En aquel momento, todo se había quedado inmóvil. Aunque había tenido una premonición, no sabía quién podía estar allí arriba. Podía ser un cazador que había traspasado los límites del Rocking D, o un observador de pájaros cuyos prismáticos habían brillado al sol. O podía ser el acosador de Paula. Él debía poner a salvo a las perras y después alertar a Sebastian. Si volvían allí con un par de caballos, podrían echar un vistazo por la zona.

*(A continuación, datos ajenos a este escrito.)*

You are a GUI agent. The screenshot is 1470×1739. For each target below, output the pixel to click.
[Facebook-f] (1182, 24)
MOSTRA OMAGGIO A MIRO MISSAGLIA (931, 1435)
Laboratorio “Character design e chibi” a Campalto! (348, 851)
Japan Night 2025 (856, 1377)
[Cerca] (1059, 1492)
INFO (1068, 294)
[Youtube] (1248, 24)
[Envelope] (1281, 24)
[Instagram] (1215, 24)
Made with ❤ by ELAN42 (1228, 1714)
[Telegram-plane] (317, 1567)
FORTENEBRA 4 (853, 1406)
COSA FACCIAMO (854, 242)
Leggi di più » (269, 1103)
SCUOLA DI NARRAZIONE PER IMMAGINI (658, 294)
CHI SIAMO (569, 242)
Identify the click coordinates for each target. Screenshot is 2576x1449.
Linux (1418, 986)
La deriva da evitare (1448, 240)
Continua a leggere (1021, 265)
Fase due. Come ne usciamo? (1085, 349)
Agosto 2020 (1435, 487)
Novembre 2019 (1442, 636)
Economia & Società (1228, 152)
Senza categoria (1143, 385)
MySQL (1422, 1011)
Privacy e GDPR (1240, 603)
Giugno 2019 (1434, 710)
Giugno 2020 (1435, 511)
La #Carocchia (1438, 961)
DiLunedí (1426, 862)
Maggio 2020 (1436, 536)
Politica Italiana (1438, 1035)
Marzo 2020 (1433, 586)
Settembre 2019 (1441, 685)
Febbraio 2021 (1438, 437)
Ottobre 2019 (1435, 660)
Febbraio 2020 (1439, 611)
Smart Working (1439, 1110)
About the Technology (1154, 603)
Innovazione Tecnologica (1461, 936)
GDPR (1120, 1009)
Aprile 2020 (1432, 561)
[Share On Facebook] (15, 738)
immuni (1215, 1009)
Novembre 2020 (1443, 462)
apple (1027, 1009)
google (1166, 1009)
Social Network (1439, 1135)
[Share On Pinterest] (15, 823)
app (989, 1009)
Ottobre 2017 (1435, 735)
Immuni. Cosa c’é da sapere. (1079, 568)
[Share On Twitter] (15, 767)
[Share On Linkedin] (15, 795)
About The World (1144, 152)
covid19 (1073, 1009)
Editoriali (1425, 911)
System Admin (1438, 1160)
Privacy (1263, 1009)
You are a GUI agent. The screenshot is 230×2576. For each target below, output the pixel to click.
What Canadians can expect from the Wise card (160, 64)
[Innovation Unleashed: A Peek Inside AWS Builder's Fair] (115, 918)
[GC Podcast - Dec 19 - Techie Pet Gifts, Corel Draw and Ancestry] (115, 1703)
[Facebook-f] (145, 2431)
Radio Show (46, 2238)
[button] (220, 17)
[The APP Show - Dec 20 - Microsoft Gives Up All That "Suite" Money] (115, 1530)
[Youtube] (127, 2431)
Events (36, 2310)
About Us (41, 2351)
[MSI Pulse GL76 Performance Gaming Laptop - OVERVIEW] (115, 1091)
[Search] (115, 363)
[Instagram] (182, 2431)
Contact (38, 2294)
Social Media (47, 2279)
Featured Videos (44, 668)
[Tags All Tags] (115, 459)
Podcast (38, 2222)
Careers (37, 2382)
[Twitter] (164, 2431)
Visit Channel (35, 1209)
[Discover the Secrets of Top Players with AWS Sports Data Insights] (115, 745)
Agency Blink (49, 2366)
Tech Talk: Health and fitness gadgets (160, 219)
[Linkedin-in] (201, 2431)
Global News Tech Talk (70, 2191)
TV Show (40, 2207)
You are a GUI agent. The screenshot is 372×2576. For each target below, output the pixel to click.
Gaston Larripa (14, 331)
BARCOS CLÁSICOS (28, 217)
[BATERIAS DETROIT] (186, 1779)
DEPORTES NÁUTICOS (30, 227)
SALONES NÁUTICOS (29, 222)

Volvió a la casa, mirando de cuando en cuando hacia atrás para ver si notaba algo más en la ladera de la colina. Nada. Si no hubiera sido por la reacción de las perras cuando habían percibido el olor extraño, él se estaría preguntando si no se lo habría imaginado todo.
Entonces, oyó el ruido del motor de un coche que se acercaba por el camino y antes de llegar a la carretera de la casa, Augusto apareció en su todo terreno negro.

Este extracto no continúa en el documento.